Her sister Esther Doerr, 22, graduated from Palo Alto High School in 2015 and is a junior at Georgetown University, where tennis coach Gordie Ernst was indicted for allegedly accepting bribes in exchange for athletic recruitment.

Quarter-million clients

The Doerrs are among a quarter-million or more people who have hired Singer over the years, according to Singer.

Singer claimed in an August 2014 Facebook post promoting his self-published book that he had worked with 250,000 clients over the last 26 years.

Among those were Doerr, the late Apple CEO Steve Jobs, former 49er Joe Montana, Sun Microsystems cofounder Bill Joy and former Facebook ad sales head Mike Murphy.

Montana said last week that Singer’s company had provided “nothing more than minimal consulting services to our family, like so many other families, with the college application process.”

“Fortunately our kids were able to pick from a number of schools to attend due to their hard work and their merit,” Montana tweeted on March 14.

Pro golfer Phil Mickelson, whose daughter goes to Brown, tweeted a similar statement the same day.

“Our family, along with thousands of others, used Rick Singer’s company to guide us through the college admission process,” Mickelson wrote. “We are shocked by the revelations of these events.

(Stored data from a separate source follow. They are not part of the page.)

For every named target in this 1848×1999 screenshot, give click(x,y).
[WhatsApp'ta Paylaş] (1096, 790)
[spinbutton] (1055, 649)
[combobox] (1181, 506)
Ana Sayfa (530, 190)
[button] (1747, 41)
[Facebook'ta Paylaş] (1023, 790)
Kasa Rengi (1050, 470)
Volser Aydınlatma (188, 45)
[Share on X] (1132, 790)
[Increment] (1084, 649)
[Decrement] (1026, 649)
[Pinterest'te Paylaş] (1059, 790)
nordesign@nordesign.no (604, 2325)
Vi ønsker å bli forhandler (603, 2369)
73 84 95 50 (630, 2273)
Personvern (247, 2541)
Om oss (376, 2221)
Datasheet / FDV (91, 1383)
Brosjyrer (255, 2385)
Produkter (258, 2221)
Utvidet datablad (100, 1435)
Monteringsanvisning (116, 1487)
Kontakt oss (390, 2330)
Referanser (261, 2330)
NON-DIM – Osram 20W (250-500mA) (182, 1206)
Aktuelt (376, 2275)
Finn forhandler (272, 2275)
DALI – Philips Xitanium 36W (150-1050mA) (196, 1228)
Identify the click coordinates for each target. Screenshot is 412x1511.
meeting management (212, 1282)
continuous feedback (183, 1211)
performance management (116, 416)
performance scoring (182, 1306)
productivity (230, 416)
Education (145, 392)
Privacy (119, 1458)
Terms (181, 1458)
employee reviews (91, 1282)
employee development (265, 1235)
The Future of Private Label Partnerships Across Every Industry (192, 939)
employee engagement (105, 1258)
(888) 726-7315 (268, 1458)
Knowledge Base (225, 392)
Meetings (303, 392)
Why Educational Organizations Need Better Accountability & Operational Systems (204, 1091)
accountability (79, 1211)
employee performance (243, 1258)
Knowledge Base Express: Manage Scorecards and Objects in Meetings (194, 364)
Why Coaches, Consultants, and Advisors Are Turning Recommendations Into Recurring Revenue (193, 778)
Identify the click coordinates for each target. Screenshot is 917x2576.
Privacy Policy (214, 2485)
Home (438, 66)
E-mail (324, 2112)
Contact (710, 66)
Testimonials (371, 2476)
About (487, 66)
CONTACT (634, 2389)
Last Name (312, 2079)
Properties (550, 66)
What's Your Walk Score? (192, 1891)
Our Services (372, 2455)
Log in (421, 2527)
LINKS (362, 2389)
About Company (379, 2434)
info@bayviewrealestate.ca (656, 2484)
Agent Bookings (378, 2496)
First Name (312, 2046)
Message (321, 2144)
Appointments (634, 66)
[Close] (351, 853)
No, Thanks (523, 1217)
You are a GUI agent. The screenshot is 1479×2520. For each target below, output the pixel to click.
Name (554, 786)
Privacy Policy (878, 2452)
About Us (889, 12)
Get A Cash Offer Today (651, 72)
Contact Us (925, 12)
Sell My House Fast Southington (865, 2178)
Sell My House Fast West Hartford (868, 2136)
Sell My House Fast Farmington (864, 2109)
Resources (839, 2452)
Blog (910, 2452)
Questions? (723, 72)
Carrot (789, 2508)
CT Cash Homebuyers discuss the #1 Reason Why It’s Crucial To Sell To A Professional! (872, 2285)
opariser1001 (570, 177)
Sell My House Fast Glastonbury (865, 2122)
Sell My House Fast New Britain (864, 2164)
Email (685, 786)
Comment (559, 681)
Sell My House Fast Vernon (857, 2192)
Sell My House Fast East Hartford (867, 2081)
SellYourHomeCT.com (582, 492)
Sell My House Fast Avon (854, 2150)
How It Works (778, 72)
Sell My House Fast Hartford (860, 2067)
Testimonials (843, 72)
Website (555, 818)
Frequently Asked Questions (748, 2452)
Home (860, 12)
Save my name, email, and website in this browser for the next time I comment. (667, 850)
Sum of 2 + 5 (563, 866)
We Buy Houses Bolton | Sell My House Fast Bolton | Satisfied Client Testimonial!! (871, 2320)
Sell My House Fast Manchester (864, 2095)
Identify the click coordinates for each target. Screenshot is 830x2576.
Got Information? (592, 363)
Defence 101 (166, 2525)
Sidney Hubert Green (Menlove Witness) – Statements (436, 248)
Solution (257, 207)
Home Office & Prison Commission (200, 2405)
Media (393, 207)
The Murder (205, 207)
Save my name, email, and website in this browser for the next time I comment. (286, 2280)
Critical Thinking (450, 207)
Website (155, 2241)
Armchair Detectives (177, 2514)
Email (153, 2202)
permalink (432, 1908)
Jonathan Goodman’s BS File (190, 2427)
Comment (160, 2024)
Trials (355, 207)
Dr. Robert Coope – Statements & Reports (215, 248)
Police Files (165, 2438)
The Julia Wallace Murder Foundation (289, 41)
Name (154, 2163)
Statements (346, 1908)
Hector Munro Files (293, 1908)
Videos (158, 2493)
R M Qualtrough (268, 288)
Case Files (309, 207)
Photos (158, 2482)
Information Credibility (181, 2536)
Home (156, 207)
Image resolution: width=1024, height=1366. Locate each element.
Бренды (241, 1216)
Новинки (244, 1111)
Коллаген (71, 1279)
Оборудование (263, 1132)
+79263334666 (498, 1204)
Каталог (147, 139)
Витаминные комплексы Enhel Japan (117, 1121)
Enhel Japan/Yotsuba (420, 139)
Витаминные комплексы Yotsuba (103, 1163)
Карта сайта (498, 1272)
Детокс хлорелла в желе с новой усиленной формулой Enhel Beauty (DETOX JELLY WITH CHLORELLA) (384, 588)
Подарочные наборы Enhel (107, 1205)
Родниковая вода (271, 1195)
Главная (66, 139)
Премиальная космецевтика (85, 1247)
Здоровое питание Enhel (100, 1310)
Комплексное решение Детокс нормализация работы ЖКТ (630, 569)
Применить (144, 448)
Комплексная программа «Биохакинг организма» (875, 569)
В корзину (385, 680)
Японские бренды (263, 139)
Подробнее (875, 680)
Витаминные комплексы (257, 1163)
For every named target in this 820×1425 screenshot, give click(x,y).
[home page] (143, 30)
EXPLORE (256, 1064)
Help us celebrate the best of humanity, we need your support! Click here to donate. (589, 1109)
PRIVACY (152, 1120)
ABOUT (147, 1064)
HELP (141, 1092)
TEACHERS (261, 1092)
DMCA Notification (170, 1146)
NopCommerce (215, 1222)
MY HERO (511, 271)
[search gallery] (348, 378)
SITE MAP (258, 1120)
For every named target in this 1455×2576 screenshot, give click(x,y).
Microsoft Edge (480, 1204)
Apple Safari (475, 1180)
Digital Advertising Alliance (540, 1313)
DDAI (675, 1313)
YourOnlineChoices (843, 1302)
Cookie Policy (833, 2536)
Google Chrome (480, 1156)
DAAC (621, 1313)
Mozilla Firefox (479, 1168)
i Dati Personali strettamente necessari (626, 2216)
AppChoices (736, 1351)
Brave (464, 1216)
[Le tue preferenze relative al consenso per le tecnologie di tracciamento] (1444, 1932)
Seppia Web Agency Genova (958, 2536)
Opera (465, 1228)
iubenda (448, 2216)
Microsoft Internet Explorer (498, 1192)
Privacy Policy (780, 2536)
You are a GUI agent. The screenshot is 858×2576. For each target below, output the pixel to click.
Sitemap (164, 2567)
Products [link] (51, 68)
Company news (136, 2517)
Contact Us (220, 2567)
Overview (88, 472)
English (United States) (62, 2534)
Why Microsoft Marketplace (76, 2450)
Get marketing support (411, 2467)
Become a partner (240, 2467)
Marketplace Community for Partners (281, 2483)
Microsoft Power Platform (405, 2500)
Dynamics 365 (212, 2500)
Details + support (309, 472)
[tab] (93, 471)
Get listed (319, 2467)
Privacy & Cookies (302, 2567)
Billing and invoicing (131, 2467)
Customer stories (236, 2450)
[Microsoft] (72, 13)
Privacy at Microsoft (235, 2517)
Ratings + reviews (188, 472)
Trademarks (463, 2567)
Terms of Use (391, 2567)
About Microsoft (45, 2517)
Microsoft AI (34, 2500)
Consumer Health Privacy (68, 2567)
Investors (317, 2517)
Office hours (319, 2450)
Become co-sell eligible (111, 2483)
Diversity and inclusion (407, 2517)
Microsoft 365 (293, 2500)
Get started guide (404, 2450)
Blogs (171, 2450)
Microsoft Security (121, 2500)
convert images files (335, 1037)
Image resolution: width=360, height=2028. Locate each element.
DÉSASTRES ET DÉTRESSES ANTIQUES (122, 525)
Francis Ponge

Obviously, we were not part of this fraud, our kids would disown us if we ever tried to interfere.”

Jobs’ widow, Palo Alto resident Laurene Powell Jobs, hasn’t responded to the claim that her family hired Singer.

Among those indicted on March 12 were an Atherton hedge fund CEO and his wife, a Hillsborough real estate investor and his wife, a Menlo Park food entrepreneur, a Palo Alto radiation oncologist and his wife, a Menlo Park jeweler whose husband owns Dialink Corp. and the wife of former 49er Lou Palatella, who lives in Hillsborough.

Kleiner Perkins mentioned on wiretap

The real estate investor, Bruce Isackson, allegedly told Singer in a wiretapped phone call on Dec. 3 that he was paranoid that the scheme would come out.

“Is this gonna be this — be the front-page story with everyone from Kleiner Perkins do whatever, getting these kids into school?” Isackson asked. “It’s so hard for these kids to get into college, and here’s — look what — look what’s going on behind the schemes, and then, you know, the embarrassment to everyone in the communities.”

Isackson’s name and photo have been removed from the website for the investment company he cofounded in Woodside in 1991, WP Investments.